Greater lifetime exposure to the stress of traumatic events was linked to higher levels of inflammation in a study of almost 1,000 patients with cardiovascular disease led by researchers at the San Francisco VA Medical Center and the University of California, San Francisco.
In the first study to examine the relationship between cumulative traumatic stress exposure and inflammation, the scientists found that the more traumatic stress a patient was exposed to over the course of a lifetime, the greater the chances the patient would have elevated levels of inflammatory markers in his or her bloodstream.
"This may be significant for people with cardiovascular disease, because we know that heart disease patients with higher levels of inflammation tend to have worse outcomes," said lead author Aoife O'Donovan, PhD, a Society in Science: Branco Weiss Fellow in psychiatry at SFVAMC and UCSF.
The study was published electronically in February in Brain, Behavior, and Immunity.
The authors looked at exposures to 18 different types of traumatic events, all of which involved either experiencing or witnessing a direct a threat to life or physical integrity, in 979 patients age 45 to 90 with stable heart disease. They then measured a number of clinical markers of inflammation that circulate in the bloodstream, and found a direct correlation between degree of lifetime stress exposure and levels of inflammation.
Five years later, they measured the surviving patients' inflammation markers again, and found that the patients who had originally reported the highest levels of trauma at the beginning of the study still had the highest levels of inflammation.
"Even though we lost some study participants because they died, we still observed the same relationship in those who remained," O'Donovan said. "This suggests that it wasn't just the people who were the most sick at the outset who were driving this effect."
Senior investigator Beth Cohen, MD, a physician at SFVAMC, emphasized that the effect remained even after the researchers adjusted for psychiatric diagnoses such as post-traumatic stress disorder (PTSD), anxiety and depression.
"Not everyone who is exposed to trauma develops PTSD," said Cohen, who is also an assistant professor of medicine at UCSF. "This study emphasizes that traumatic stress can have a long-term negative impact on your health even if you don't go on to develop PTSD. It also tells us that, as clinicians, we need to think about not just which diagnostic box someone might fit into, but what their lifetime trauma exposure has been."
Although the study did not probe the potential causes for the link between lifetime stress and inflammation, O'Donovan offered one possible explanation.
"We know that in the aftermath of traumatic stress, people become more sensitive to threats," she said. "This is actually pro-survival, because if you're in a dangerous environment, that alertness can help you avoid future harm."
However, she explained, people with heightened threat sensitivity may also show increased inflammatory responses. "What we think is happening is that people with a history of multiple traumatic stress exposures have increased inflammatory response more often and for longer periods, and so inflammation becomes chronically high," she said.
Cohen noted that "this is a study of older people, and the cumulative effects that decades of traumatic experiences have on their bodies.
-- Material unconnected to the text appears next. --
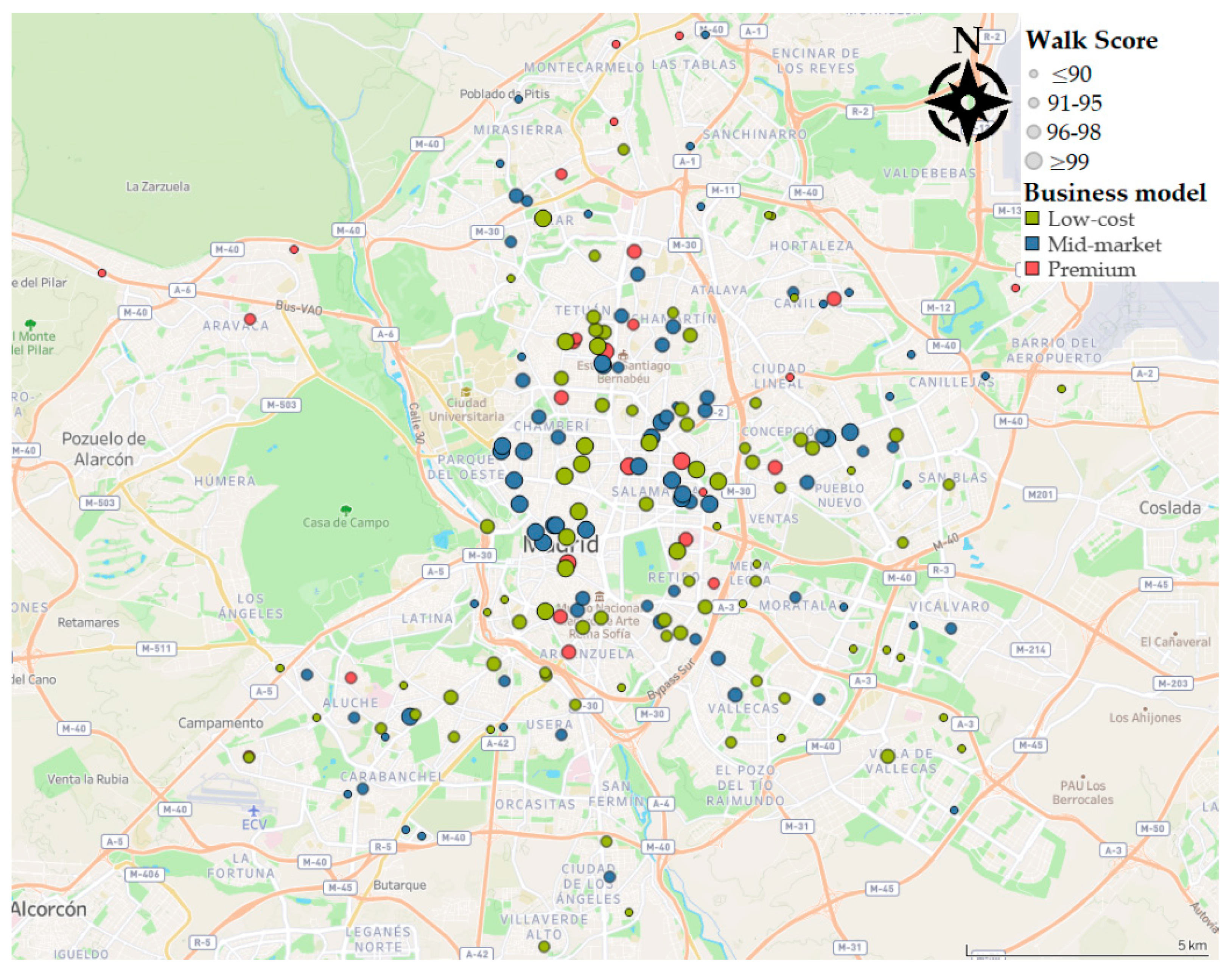The height and width of the screenshot is (971, 1232).
Task: Click the Pozuelo de Alarcón label
Action: (103, 449)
If we could intervene with young people," she said, "using techniques that we know help fight stress, such as exercise, yoga and other integrative health techniques, it would be interesting to know if we might be able to prevent some of this."
The study subjects were all participants in the Heart and Soul Study, an ongoing investigation into the link between psychological factors and the risk of heart events and mortality in patients with stable heart disease. The Heart and Soul study is directed by Mary Whooley, MD, a physician at SFVAMC and a professor of medicine at UCSF.
Co-authors of the study are Thomas Neylan, MD, of SFVAMC and UCSF, and Thomas Metzler, MA, of SFVAMC.
The study was supported by funds from the National Institutes of Health, the U.S. Department of Defense, the Irene Perstein Foundation, the Department of Veterans Affairs and a Society in Science: Branco Weiss Fellowship. Some of the funds were administered by the Northern California Institute for Research and Education.